-- Records for the task follows --

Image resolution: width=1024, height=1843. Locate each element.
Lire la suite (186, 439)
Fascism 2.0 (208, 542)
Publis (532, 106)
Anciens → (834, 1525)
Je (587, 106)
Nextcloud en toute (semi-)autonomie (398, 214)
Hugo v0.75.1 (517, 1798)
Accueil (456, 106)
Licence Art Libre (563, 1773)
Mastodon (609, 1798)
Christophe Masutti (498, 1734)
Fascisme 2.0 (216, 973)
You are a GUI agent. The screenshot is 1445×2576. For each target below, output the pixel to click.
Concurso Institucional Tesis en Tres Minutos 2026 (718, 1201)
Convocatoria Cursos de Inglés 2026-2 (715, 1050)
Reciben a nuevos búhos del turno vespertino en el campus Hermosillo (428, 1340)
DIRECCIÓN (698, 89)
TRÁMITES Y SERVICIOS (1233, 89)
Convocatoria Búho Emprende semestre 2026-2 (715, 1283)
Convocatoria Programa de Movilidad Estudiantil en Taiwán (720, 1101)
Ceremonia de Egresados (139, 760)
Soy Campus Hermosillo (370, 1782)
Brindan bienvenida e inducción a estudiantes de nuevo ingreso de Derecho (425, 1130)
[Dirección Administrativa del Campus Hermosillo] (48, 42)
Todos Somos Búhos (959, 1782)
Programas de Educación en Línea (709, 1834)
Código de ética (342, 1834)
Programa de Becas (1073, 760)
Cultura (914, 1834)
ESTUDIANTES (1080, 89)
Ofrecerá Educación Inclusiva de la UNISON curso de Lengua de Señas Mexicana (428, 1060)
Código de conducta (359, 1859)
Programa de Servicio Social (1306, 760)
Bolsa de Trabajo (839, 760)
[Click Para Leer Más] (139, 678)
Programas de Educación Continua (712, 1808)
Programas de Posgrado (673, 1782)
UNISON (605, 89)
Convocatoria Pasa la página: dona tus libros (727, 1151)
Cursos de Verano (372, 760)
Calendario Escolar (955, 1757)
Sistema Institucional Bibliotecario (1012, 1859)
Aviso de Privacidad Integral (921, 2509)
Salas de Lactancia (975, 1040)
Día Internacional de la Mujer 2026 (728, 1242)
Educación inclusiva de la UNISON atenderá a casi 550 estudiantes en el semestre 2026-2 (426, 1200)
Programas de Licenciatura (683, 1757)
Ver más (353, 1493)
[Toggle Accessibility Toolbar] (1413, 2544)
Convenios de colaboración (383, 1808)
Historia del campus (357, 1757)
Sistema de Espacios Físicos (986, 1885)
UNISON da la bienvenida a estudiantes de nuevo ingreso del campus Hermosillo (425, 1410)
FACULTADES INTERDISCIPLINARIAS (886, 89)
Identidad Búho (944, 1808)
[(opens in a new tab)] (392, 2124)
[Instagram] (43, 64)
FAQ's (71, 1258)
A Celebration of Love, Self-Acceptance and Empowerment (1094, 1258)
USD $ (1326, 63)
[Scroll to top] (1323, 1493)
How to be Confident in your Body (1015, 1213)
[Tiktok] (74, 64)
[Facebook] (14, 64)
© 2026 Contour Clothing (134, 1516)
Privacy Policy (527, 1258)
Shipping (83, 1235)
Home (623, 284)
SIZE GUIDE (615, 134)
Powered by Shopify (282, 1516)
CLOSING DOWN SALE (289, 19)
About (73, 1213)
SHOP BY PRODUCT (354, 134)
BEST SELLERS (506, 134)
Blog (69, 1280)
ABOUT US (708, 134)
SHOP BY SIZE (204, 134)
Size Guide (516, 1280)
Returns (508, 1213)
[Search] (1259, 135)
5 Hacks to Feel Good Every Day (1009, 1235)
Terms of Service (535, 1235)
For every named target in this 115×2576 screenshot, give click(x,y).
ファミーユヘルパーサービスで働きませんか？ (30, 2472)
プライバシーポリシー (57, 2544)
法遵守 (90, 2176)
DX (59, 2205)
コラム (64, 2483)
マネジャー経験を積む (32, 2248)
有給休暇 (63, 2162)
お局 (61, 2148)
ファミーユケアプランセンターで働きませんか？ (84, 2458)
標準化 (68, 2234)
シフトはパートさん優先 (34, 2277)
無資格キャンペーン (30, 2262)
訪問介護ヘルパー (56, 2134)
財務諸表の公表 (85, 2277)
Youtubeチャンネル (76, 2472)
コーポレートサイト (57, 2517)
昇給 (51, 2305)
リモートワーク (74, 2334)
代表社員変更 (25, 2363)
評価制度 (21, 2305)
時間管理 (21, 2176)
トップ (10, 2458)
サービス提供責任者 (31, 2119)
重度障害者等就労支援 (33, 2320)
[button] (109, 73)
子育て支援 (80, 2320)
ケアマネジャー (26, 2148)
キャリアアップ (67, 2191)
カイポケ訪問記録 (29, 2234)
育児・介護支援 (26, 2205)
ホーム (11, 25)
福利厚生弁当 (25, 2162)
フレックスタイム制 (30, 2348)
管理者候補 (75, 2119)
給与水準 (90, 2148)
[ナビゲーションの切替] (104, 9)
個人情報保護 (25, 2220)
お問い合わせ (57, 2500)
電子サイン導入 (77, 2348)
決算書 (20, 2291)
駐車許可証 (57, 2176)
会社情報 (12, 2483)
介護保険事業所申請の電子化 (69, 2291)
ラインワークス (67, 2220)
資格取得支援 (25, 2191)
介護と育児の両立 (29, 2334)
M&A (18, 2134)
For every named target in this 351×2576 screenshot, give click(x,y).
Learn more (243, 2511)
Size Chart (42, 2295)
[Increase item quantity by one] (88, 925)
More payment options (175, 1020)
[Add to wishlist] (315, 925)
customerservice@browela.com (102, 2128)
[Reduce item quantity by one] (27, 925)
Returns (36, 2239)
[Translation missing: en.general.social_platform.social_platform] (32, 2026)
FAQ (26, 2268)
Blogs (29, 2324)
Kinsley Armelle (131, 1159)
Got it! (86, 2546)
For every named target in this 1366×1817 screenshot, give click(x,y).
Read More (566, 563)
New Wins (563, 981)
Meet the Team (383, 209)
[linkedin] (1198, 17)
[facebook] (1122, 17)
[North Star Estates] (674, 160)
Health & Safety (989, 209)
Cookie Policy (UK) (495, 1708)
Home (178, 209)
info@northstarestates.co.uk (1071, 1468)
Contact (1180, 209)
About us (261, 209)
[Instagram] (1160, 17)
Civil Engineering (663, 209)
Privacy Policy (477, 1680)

-- Records for the task concluded --

● **What you need to do**: Each entry, exactly as written, should be set down once more.

● **Written solution**:
Image resolution: width=1024, height=1843. Locate each element.
Lire la suite (186, 439)
Fascism 2.0 (208, 542)
Publis (532, 106)
Anciens → (834, 1525)
Je (587, 106)
Nextcloud en toute (semi-)autonomie (398, 214)
Hugo v0.75.1 (517, 1798)
Accueil (456, 106)
Licence Art Libre (563, 1773)
Mastodon (609, 1798)
Christophe Masutti (498, 1734)
Fascisme 2.0 (216, 973)
You are a GUI agent. The screenshot is 1445×2576. For each target below, output the pixel to click.
Concurso Institucional Tesis en Tres Minutos 2026 (718, 1201)
Convocatoria Cursos de Inglés 2026-2 (715, 1050)
Reciben a nuevos búhos del turno vespertino en el campus Hermosillo (428, 1340)
DIRECCIÓN (698, 89)
TRÁMITES Y SERVICIOS (1233, 89)
Convocatoria Búho Emprende semestre 2026-2 (715, 1283)
Convocatoria Programa de Movilidad Estudiantil en Taiwán (720, 1101)
Ceremonia de Egresados (139, 760)
Soy Campus Hermosillo (370, 1782)
Brindan bienvenida e inducción a estudiantes de nuevo ingreso de Derecho (425, 1130)
[Dirección Administrativa del Campus Hermosillo] (48, 42)
Todos Somos Búhos (959, 1782)
Programas de Educación en Línea (709, 1834)
Código de ética (342, 1834)
Programa de Becas (1073, 760)
Cultura (914, 1834)
ESTUDIANTES (1080, 89)
Ofrecerá Educación Inclusiva de la UNISON curso de Lengua de Señas Mexicana (428, 1060)
Código de conducta (359, 1859)
Programa de Servicio Social (1306, 760)
Bolsa de Trabajo (839, 760)
[Click Para Leer Más] (139, 678)
Programas de Educación Continua (712, 1808)
Programas de Posgrado (673, 1782)
UNISON (605, 89)
Convocatoria Pasa la página: dona tus libros (727, 1151)
Cursos de Verano (372, 760)
Calendario Escolar (955, 1757)
Sistema Institucional Bibliotecario (1012, 1859)
Aviso de Privacidad Integral (921, 2509)
Salas de Lactancia (975, 1040)
Día Internacional de la Mujer 2026 (728, 1242)
Educación inclusiva de la UNISON atenderá a casi 550 estudiantes en el semestre 2026-2 (426, 1200)
Programas de Licenciatura (683, 1757)
Ver más (353, 1493)
[Toggle Accessibility Toolbar] (1413, 2544)
Convenios de colaboración (383, 1808)
Historia del campus (357, 1757)
Sistema de Espacios Físicos (986, 1885)
UNISON da la bienvenida a estudiantes de nuevo ingreso del campus Hermosillo (425, 1410)
FACULTADES INTERDISCIPLINARIAS (886, 89)
Identidad Búho (944, 1808)
[(opens in a new tab)] (392, 2124)
[Instagram] (43, 64)
FAQ's (71, 1258)
A Celebration of Love, Self-Acceptance and Empowerment (1094, 1258)
USD $ (1326, 63)
[Scroll to top] (1323, 1493)
How to be Confident in your Body (1015, 1213)
[Tiktok] (74, 64)
[Facebook] (14, 64)
© 2026 Contour Clothing (134, 1516)
Privacy Policy (527, 1258)
Shipping (83, 1235)
Home (623, 284)
SIZE GUIDE (615, 134)
Powered by Shopify (282, 1516)
CLOSING DOWN SALE (289, 19)
About (73, 1213)
SHOP BY PRODUCT (354, 134)
BEST SELLERS (506, 134)
Blog (69, 1280)
ABOUT US (708, 134)
SHOP BY SIZE (204, 134)
Size Guide (516, 1280)
Returns (508, 1213)
[Search] (1259, 135)
5 Hacks to Feel Good Every Day (1009, 1235)
Terms of Service (535, 1235)
For every named target in this 115×2576 screenshot, give click(x,y).
ファミーユヘルパーサービスで働きませんか？ (30, 2472)
プライバシーポリシー (57, 2544)
法遵守 (90, 2176)
DX (59, 2205)
コラム (64, 2483)
マネジャー経験を積む (32, 2248)
有給休暇 (63, 2162)
お局 (61, 2148)
ファミーユケアプランセンターで働きませんか？ (84, 2458)
標準化 (68, 2234)
シフトはパートさん優先 (34, 2277)
無資格キャンペーン (30, 2262)
訪問介護ヘルパー (56, 2134)
財務諸表の公表 (85, 2277)
Youtubeチャンネル (76, 2472)
コーポレートサイト (57, 2517)
昇給 (51, 2305)
リモートワーク (74, 2334)
代表社員変更 (25, 2363)
評価制度 (21, 2305)
時間管理 (21, 2176)
トップ (10, 2458)
サービス提供責任者 (31, 2119)
重度障害者等就労支援 (33, 2320)
[button] (109, 73)
子育て支援 (80, 2320)
ケアマネジャー (26, 2148)
キャリアアップ (67, 2191)
カイポケ訪問記録 (29, 2234)
育児・介護支援 (26, 2205)
ホーム (11, 25)
福利厚生弁当 (25, 2162)
フレックスタイム制 (30, 2348)
管理者候補 (75, 2119)
給与水準 (90, 2148)
[ナビゲーションの切替] (104, 9)
個人情報保護 (25, 2220)
お問い合わせ (57, 2500)
電子サイン導入 (77, 2348)
決算書 (20, 2291)
駐車許可証 (57, 2176)
会社情報 (12, 2483)
介護保険事業所申請の電子化 (69, 2291)
ラインワークス (67, 2220)
資格取得支援 (25, 2191)
介護と育児の両立 (29, 2334)
M&A (18, 2134)
For every named target in this 351×2576 screenshot, give click(x,y).
Learn more (243, 2511)
Size Chart (42, 2295)
[Increase item quantity by one] (88, 925)
More payment options (175, 1020)
[Add to wishlist] (315, 925)
customerservice@browela.com (102, 2128)
[Reduce item quantity by one] (27, 925)
Returns (36, 2239)
[Translation missing: en.general.social_platform.social_platform] (32, 2026)
FAQ (26, 2268)
Blogs (29, 2324)
Kinsley Armelle (131, 1159)
Got it! (86, 2546)
For every named target in this 1366×1817 screenshot, give click(x,y).
Read More (566, 563)
New Wins (563, 981)
Meet the Team (383, 209)
[linkedin] (1198, 17)
[facebook] (1122, 17)
[North Star Estates] (674, 160)
Health & Safety (989, 209)
Cookie Policy (UK) (495, 1708)
Home (178, 209)
info@northstarestates.co.uk (1071, 1468)
Contact (1180, 209)
About us (261, 209)
[Instagram] (1160, 17)
Civil Engineering (663, 209)
Privacy Policy (477, 1680)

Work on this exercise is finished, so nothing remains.